**Document segment**
________________________

Pape Station is a small place. It has a little name and a narrow busking space, which is, apparently, shrinking. When I returned today after an absence of several weeks, the rectangle of yellow dots designating the performance area had shrunk to maybe three feet by one foot, because a new garbage-and-recycling sorting bin had replaced the garbage can.
The sorting bin is a good thing (in fact, it seems to draw people to the immediate area) so I'm not complaining. I can still fit into the space.
This week, I've been thinking about big things! A big CD release concert! At a big venue! With a band! (That's pretty big, for me.) A few people from (small) radio stations have interviewed me about my music...giving me a chance to think big thoughts about why I wrote the songs in the first place. "Why do you write about little things?"
I answered something (off-the-cuff, not edited, not exactly right) and later found myself thinking about Mrs. Popeski and Bob Dylan.

________________________

**The task**
Please continue the busking piece about Pape Station, picking up right after its final sentence.

________________________

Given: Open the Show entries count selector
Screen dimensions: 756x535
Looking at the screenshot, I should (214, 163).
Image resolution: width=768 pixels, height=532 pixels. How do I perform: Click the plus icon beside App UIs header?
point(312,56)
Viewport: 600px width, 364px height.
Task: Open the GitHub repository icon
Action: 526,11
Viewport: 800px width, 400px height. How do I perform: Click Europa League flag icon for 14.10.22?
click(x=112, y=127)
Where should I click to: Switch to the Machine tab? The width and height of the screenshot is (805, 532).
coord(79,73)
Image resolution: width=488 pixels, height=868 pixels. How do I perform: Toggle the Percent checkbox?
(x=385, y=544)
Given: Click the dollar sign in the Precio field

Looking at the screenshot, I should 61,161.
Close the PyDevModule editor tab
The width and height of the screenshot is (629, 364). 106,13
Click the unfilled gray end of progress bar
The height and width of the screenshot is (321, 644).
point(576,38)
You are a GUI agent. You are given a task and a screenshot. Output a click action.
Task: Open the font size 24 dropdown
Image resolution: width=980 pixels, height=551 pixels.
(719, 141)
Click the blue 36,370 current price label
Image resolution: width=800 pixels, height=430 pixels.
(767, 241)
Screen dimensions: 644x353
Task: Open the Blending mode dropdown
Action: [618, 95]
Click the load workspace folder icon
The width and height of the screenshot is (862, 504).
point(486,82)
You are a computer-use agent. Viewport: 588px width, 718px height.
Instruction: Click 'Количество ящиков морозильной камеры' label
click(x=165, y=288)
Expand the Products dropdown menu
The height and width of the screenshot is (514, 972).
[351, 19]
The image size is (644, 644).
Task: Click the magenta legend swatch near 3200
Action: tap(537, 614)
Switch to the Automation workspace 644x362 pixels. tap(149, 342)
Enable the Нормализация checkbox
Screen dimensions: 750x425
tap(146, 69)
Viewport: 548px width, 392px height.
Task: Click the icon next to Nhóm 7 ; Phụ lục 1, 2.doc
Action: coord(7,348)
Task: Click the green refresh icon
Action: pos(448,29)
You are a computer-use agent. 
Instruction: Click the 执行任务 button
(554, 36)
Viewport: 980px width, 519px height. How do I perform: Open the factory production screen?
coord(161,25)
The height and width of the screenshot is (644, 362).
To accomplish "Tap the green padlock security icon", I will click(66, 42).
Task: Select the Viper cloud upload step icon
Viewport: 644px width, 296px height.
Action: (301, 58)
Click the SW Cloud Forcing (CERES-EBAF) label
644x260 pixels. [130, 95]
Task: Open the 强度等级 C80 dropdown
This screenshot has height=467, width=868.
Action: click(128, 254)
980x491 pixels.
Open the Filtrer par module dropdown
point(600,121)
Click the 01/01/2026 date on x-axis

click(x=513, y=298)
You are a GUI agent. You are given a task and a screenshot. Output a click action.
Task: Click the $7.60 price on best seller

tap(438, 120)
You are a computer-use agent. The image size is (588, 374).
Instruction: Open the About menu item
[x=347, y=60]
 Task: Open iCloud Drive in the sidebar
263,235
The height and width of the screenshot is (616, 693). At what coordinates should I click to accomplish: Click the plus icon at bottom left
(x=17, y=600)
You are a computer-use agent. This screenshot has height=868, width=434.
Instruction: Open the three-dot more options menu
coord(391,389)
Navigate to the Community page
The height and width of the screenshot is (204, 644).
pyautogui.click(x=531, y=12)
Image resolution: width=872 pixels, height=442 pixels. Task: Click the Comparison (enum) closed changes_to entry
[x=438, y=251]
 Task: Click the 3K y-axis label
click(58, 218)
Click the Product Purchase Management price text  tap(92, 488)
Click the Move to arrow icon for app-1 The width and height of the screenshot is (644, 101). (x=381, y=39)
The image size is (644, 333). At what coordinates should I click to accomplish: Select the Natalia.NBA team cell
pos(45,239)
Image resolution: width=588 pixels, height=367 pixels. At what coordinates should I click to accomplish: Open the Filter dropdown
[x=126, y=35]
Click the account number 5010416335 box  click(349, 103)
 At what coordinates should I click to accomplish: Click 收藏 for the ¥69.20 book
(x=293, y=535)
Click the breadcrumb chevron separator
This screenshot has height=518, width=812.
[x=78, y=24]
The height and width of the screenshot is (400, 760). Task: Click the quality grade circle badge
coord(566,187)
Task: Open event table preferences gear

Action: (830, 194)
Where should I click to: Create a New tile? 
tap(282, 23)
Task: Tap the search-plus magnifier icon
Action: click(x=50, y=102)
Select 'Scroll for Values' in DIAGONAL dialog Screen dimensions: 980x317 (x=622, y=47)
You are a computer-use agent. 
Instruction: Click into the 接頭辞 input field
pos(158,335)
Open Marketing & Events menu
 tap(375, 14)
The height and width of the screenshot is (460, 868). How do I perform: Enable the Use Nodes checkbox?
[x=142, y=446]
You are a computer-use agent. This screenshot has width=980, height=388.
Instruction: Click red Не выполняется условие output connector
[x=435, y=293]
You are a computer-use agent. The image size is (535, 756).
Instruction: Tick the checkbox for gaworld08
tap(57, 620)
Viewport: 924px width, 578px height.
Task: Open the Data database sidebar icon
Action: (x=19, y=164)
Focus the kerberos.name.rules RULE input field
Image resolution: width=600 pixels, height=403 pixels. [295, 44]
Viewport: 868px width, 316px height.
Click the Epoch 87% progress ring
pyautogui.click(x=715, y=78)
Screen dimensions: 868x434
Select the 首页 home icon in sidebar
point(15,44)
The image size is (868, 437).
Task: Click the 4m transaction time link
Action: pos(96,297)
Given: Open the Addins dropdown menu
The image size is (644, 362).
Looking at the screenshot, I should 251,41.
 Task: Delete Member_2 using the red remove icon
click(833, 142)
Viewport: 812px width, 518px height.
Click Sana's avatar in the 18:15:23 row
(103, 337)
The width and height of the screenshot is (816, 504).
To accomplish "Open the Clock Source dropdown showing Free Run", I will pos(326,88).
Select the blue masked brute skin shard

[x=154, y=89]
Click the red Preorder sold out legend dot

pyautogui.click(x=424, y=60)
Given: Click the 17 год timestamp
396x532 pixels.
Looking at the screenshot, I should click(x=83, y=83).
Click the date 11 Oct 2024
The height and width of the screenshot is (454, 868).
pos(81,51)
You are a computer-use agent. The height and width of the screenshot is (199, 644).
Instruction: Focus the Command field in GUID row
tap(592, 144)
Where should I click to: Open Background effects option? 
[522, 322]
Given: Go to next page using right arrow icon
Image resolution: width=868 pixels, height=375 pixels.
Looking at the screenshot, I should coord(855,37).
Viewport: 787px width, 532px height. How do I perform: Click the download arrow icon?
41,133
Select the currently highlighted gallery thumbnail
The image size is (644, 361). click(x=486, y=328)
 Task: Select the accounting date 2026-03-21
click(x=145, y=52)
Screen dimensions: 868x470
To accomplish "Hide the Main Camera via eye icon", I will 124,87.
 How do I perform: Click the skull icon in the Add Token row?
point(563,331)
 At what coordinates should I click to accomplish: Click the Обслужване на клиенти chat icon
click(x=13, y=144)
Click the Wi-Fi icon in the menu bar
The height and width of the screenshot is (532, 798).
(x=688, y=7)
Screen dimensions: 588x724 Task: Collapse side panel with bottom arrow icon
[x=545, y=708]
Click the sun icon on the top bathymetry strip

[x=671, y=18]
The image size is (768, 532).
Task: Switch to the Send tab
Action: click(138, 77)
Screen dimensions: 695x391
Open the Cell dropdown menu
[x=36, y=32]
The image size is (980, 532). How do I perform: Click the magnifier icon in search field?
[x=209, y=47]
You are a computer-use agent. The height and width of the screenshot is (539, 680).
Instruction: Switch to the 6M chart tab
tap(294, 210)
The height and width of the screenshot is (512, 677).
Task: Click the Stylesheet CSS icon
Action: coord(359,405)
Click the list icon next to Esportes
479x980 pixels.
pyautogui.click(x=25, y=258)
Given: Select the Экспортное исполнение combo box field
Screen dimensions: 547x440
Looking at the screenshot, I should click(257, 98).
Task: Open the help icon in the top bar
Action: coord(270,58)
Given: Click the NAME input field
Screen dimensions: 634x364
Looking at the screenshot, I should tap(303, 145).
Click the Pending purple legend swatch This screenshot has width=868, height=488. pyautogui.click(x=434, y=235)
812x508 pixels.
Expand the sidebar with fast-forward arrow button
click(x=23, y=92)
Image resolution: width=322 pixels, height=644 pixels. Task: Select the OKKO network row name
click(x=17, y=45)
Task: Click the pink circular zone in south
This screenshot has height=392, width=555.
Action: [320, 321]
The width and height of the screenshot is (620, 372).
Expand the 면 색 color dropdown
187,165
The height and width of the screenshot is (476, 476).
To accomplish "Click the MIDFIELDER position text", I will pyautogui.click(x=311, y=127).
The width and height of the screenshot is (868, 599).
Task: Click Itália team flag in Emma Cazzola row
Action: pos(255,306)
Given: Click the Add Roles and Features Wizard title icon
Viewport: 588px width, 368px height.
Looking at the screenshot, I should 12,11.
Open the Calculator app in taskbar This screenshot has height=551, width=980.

________________________

**Exercise answer**
Mrs. Popeski was my high school art teacher. She required us to create what she called "home drawings", one per week. We had to draw an object or objects in our house. Some students protested that their house was not interesting enough, but she was firm. It didn't matter how humble your environment was: if you observed it carefully, set your subject in the right light, invested time and care and improved your technique through practice, you could produce beautiful work. (This was proven true by my friend Janice, whose gorgeous drawings of objects in her famiiy's small house will someday, I predict, be worth a lot of money.)
Bob Dylan, master poet and illuminator of details, summed up the poet's eye when he wrote "In the fury of the moment, I can see the Master's hand, in every leaf that trembles and every grain of sand." In fact, I think we all can see it. But usually we don't notice it. And even if we do, we can't express that we see it so eloquently. (I certainly can't.)
But it's worth trying.
So today I returned to Pape Station, to observe the afternoon, while painting with the melodies and words I know. Once or twice, I got a phrase just right...other times, I rushed through it, missed a detail. When some people noticed me, I realized that I too am a detail, a footnote, a bit of local colour. Worth being.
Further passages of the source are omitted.